Data.ByteString candidate 3

Tue Apr 25 22:17:09 EDT 2006

On Wed, Apr 26, 2006 at 04:48:52AM +0300, Einar Karttunen wrote:
> I would like:
> * Data.ByteString.Word8
> * Data.ByteString.Char8
> * Data.ByteString.UTF
> 
> And select your favorite and make Data.ByteString export that one.
> I think that could be the Word8 or the UTF one.

ByteString should be the pure Word8 version. the others can be based on
it. ByteString is quite a useful data type independent of anything to do
with strings.

I'd like to see Data.PackedString be what you are calling
Data.ByteString.UTF and PackedString _specifically_ be a drop-in
replacement for String with an abstract internal representation and
should behave the same as String except when it comes to time and space.
I want to be able to just change a few types and routines to
PackedString from String in a library and be guarenteed I am not
affecting the meaning of a program. (or vice versa)

though, I do much much prefer the 'Char8' term to 'Latin1'. I think it
better represents what it does. just 'Chars truncated to 8 bits' while
'latin1' might have other unintended connotations. The fact that the
standard routines will interpret them as latin1 can be infered from the
fact that the standard routines interpret Chars as unicode code points. 

In particular, if you do something wacky where you don't store unicode
values in a 'Char' it doesn't magically become 'Latin1' just because you
store it in a latin1 string, it just becomes whatever you put in
truncated to 8 bits and hopefully you know what you are doing.

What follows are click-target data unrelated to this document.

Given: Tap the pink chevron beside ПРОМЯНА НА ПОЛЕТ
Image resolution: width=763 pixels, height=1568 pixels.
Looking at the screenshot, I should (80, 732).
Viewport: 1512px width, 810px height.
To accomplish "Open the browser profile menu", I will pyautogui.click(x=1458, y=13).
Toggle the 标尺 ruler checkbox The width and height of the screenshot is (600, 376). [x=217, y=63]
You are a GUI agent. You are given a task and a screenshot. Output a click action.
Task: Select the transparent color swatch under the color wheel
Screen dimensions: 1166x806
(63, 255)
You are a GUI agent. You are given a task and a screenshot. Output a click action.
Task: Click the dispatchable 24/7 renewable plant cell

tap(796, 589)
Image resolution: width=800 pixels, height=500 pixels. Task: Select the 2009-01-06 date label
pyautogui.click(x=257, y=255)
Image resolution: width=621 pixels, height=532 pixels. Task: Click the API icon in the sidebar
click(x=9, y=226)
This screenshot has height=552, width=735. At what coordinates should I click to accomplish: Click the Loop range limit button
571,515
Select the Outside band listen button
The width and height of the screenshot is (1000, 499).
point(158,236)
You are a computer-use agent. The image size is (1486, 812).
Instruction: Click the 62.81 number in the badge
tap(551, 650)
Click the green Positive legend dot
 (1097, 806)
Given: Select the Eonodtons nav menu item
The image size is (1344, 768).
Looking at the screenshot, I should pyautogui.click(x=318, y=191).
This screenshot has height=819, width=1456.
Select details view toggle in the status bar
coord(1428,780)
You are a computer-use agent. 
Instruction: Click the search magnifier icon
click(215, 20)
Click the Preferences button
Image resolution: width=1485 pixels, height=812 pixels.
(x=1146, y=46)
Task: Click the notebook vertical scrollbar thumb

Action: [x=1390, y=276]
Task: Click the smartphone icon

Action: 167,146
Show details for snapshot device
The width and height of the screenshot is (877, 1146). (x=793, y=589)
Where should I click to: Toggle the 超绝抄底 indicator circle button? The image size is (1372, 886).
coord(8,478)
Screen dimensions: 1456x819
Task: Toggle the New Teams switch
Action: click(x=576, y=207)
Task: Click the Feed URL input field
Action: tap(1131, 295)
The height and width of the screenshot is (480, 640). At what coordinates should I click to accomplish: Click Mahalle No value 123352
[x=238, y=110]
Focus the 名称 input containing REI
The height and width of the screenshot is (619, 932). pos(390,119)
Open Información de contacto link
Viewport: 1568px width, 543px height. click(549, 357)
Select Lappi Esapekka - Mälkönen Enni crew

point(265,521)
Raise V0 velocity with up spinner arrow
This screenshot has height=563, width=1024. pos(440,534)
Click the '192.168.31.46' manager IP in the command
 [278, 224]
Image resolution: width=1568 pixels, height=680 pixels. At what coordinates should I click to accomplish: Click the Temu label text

> > I don't see why. ascii is a subset of utf8, the routines building a
> > packedstring from an ascii string or a utf8 string can be identical, if
> > you know your string is ascii to begin with you can use an optimized
> > routine but the end result is the same as if you used the general utf8
> > version.
> 
> Actually toUpper works differently on ascii + something in the high bytes
> and ISO-8859-1. Same with all the isXXX predicates, fortunately not a problem
> for things like whitespace.

I am not sure what you mean, the data would always be utf8 full unicode
values in a PackedString, there would just be efficient ways to pull in
data you know is ascii since it can just use a memcpy rather than
recoding it from whatever format it is in. The fact that it happens to
just contain values < 128 won't make a different for subsequent handling
of the string. (except perhaps some routines will be faster). when I say
ASCII here, I just mean a utf8 string where all values happen to be <
128, which is happily binary compatable with ASCII.

> > the proper thing for PackedString is to make it behave exactly as the
> > String instances behave, since it is suposed to be a drop in
> > replacement. Which means the natuarl ordering based on the Char order
> > and the toLower and toUpper from the libraries.
> 
> toUpper and toLower are the correct version in the standard
> and they use the unicode tables. The natural ordering by
> codepoint without any normalization is not very useful for
> text handling, but works for e.g. putting strings in a Map.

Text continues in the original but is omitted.